Two of the more comic characters were Bob Ribedeau and Agamemnon Busmalis were among the oldest prisoners in OZ and would provide some moments of laughter about Busmalis’ usually futile attempts to escape and their mutual love of a television show called ‘Miss Sally’s Schoolyard.’ But even they had very dark times: when two prisoners forced them to switch cells so that they could use a tunnel the two had spent a season digging, they rigged it to collapse on them when they escaped and then barely managed a straight face lying about to McManus. (To be far, they were two brutal Aryans who’d already killed two people, so it’s hard to mourn them.) At one point, Busmalis would escape without Bob and Bob would be hurt, the two would have a rift and Bob would try to kill his friend. (This time, he had a brain tumor that was affected his judgment.)
And OZ did have flaws in hindsight. For one thing, there was the fact that you could never tell how much time was passing over the course of a season: the dates that we got in the premiere matched up with the ones of the end. You could argue that was deliberate; a symbol of how that life in prison means time is irrelevant. Another larger problem was the use of Augustus appearing in scenes where he broke the fourth wall and talked to the audience. This wasn’t so much a precursor of dramas like House of Cards and Mr. Robot as a fragmented Greek Chorus; the longer the series went on, the more what he talked about to the audience had less relevance to the action. And honestly, I think the series went on too long. I think the series should have ended with the second half of Season 4, with a gas explosion threatening to destroy all of OZ. It would have been an abrupt ending – and given Fontana’s problems with ending series in the past, One can understand why he didn’t do it – but in all honesty, the final two seasons were both relentlessly grim just for the sake of being grim and had far less imagination than the earlier seasons.
But OZ has to be considered where the revolution started, not only because of what it did for HBO but because so many of the cast members were integral in so many of the great series to come. I’ve mentioned Falco already; Akinnouye-Agajabe and Perrineau would both star on Lost and there were at least half a dozen actors, from Lance Reddick to JD Williams who ended up with leading roles on The Wire when there, ahem, sentence ended. You could also argue that in a sense OZ was a great ‘scared straight program’ because at least a dozen actors on the series who played criminals on OZ ended up playing cops on other shows.
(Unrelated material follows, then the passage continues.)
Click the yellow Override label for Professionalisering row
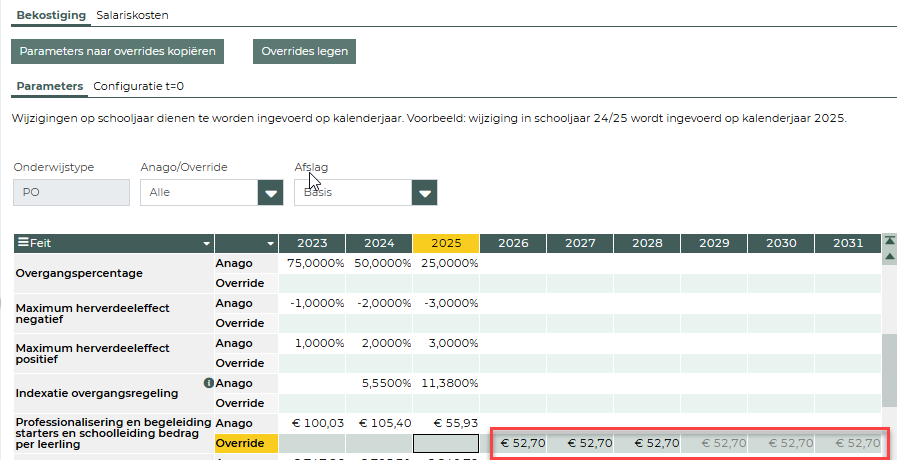[246, 443]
These include Christopher Meloni and Kathryn Erbe who would each spend more than a decade in the Law and Order franchise (as would Dean Winters, briefly); David Zayas and Erik King who played Miami cops who could catch Dexter (Lauren Velez was on both shows too, but she played a doctor on Oz) and Kirk Acevedo who played an FBI agent on Fringe (alongside Lance Reddick!) Only Williams remained a slinger, but then he was too young to join the force.
OZ was never the masterpiece that The Sopranos was. It wasn’t at light-hearted about the futility of the criminal justice system as The Wire was. And it wasn’t nearly as poetic with its curses or its violence as Deadwood was. But without OZ, I don’t think anyone at HBO would have had the courage to greenlight any of those series. For so many great showrunners of the first decade of this century, there was no place like HBO. And none of them would have been able to get started if HBO hadn’t had faith in a land called OZ.